Below are some records. Copy every line in them that holds "agent".
Provided data START
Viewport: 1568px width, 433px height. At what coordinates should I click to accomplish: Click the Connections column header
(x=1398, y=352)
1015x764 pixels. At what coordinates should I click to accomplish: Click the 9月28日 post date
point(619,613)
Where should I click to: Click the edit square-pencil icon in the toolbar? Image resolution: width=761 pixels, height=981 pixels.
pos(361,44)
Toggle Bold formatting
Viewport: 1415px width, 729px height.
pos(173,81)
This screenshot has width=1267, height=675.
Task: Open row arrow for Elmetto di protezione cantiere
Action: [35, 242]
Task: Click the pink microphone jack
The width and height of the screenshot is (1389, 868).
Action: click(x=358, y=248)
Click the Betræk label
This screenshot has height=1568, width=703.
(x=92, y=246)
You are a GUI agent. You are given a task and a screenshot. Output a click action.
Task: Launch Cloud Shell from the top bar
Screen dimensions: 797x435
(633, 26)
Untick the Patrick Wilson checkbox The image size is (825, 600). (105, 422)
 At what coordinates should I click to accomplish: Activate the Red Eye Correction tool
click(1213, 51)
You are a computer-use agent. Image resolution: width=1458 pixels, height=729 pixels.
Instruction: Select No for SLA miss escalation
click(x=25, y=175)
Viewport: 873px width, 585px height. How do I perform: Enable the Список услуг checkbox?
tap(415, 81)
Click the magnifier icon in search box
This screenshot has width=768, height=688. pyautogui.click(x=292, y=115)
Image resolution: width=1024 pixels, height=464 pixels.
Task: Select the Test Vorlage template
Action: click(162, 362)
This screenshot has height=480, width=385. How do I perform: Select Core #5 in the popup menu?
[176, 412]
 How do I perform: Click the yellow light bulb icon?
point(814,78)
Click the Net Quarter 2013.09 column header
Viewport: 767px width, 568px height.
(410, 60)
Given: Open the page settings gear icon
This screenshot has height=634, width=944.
Provided data END
[Finished task]:
You are a GUI agent. You are given a task and a screenshot. Output a click action.
You are a computer-use agent. Image resolution: width=1458 pixels, height=729 pixels.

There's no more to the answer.